In the hallway, Jake runs into Witchay Woman. He's mad that he's been taken off guard duty since, I don't know, he cares about protecting a human life or something. What a pussy! Witchay says, "You know something I don't? This agency's job is to uphold our nation's foreign policy. Protecting the enemy of our new ally contradicts that policy." Now, that sounds like us, all right. Plus the self-congratulatory photo ops that have been flooding our nation since we started the whole Iraq invasion thing. And what about the whole capture of Saddam Hussein thing? That photo of him with the beard on, post-capturing, is as crazy as Nick Nolte's mug shot when he was arrested for driving 'n' roofing. Jake is all, "You're okay with that?" Oh, look at the free-thinking citi-witizen! All caring about individuals more than institutions! He's been boning up on his life-protecting lessons, all for nothing! Witchay advises Jake leaves his politics at the door. Yeah, the WIMP door, sucka. He hisses, "And my ethics?" Witchay looks like she smells a fart when she says she doesn't know about those, since she barely knows Jake. Well, not with that attitude, you won't!

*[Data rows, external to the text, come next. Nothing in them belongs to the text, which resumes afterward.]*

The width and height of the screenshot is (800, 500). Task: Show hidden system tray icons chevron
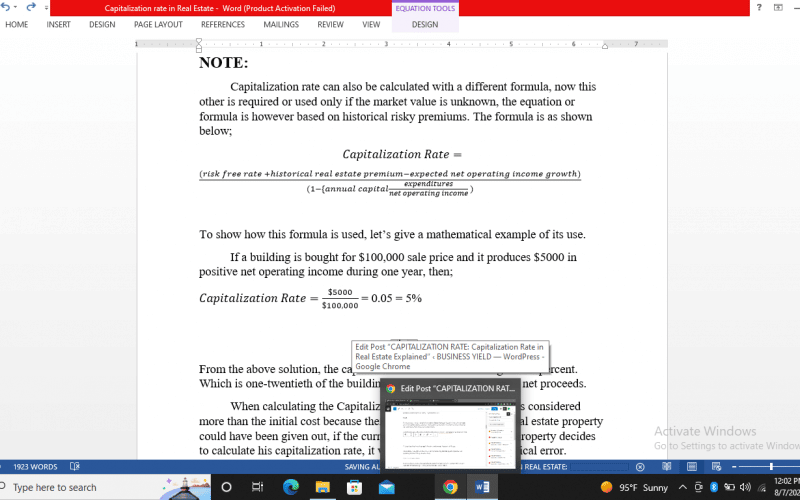[x=683, y=487]
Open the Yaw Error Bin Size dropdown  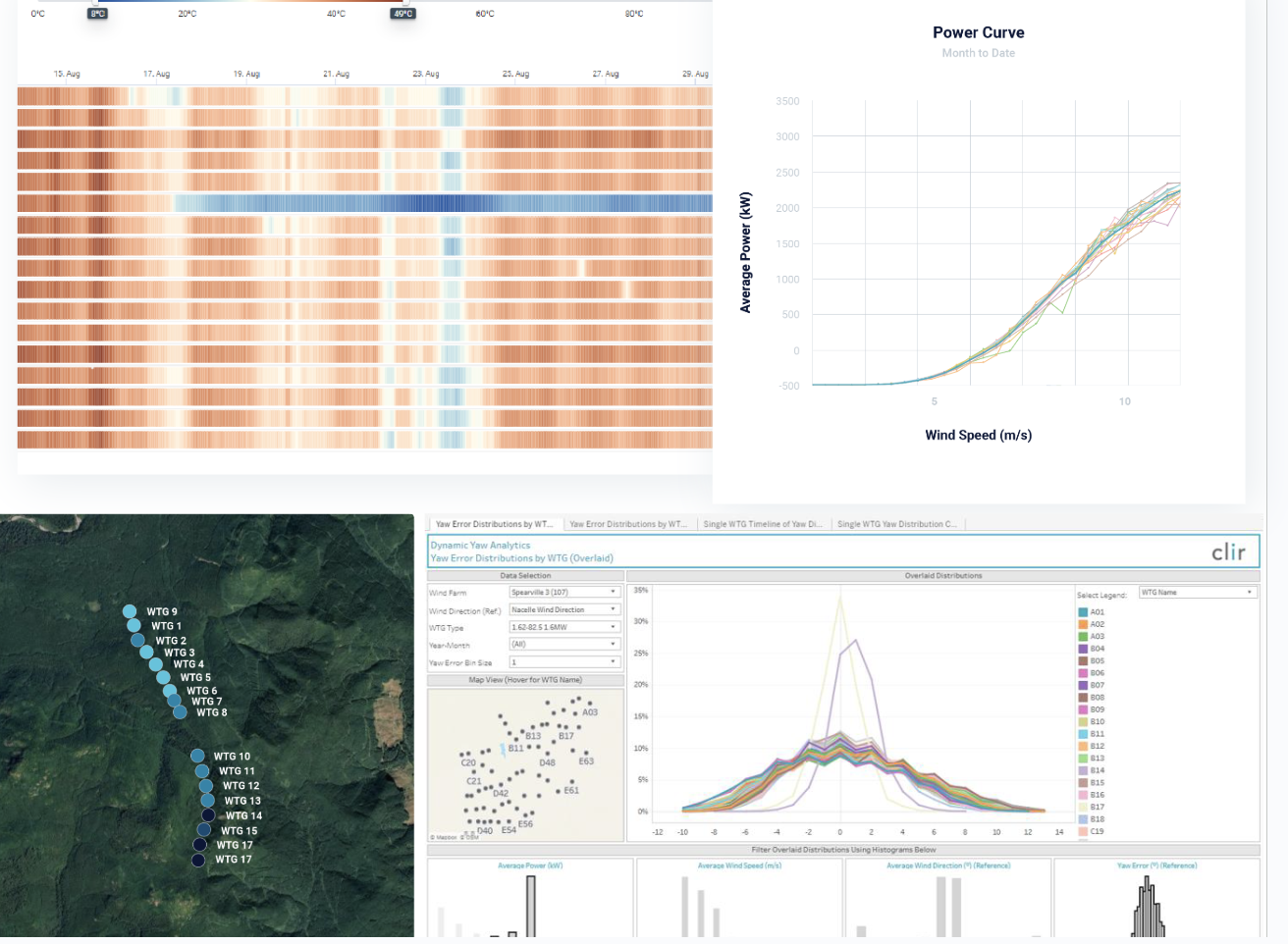click(564, 662)
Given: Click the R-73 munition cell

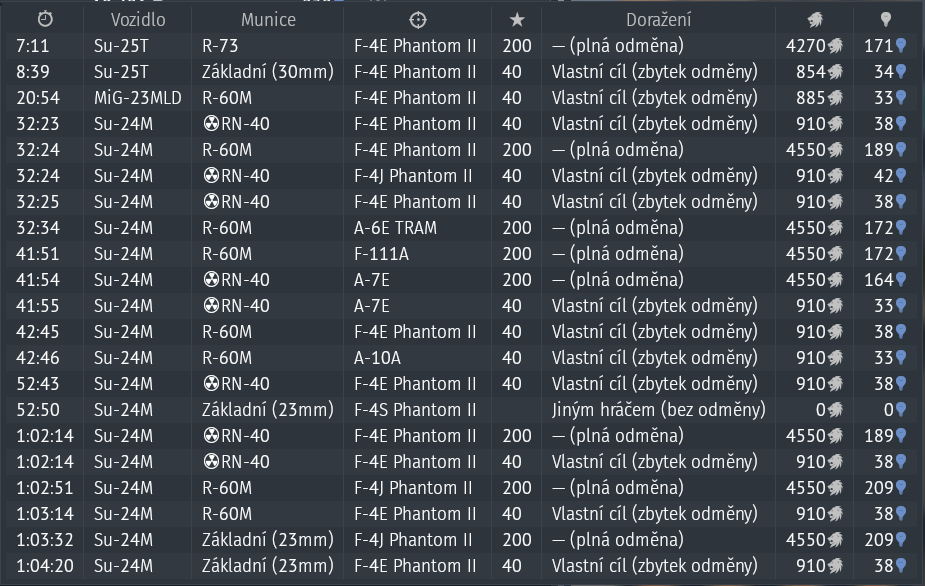Looking at the screenshot, I should pos(220,46).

Jake returns to the dorm, looking for Malik. He isn't around. Jake uses his nano-hearing and catches a snippet of Malik saying, "It's all over." Jake rushes to the roof, where Malik and Anna are holding each other and looking at the Washington Monument. Cue the sad piano! Okay, now work it throughout the scene. Good job. Malik says he isn't going to jump, and if he did, Jake would probably save him, anyway. Jake says he "has some bad news," but Malik already knows that "Baako's your man now." He looks over at some twinkling lights that are supposed to be Embassy Row, and guesses that they're all busy partying because not one of them called him. Anna says, "The ambassador of South Africa said he'd call you in the morning!" Oh, boy. I'd love to hear that call. "Sorry your dad's dead and that the lineage of your family has been cut off at the knees -- hey, can I call you in the AM? Sweet." Malik knows the ambassador is "going to be busy," then thanks Jake for doing all he could. Malik will be okay. It's his "destiny." Go, sad piano, go!

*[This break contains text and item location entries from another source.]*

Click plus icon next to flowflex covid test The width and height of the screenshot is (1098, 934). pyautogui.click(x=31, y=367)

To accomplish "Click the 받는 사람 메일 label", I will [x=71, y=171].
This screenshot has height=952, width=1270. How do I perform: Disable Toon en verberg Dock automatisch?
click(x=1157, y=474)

Back at the NSA, Jake and Dr. Thora have a drink in her lab. How awesome to see that keeping booze in the office is a tradition kept alive by Generation X. Now, who do I talk to about the whole not-reading-newspapers thing? Just kidding. I know why young people don't read newspapers anymore -- because there isn't enough cursing. Anyway, the bottle Dr. Thora has looks like Goldschlager (blech!), but the liquid is amber-colored, like whiskey. Good for her. She says Jake "needs to make peace" with the ways of the NSA, since "at the end of the day," there's nothing he can do about it. It's true. Shake it off, Jake. But he can't. He doesn't know if he can do this anymore. Dr. Thora says she would understand if he didn't or couldn't come to work for the NSA anymore, but she would "really, really miss" him. Oh, yeah. This should be the part when they kiss. But they don't! Dammit! They just look at each other meaningfully (sip!), then look back down at their glasses.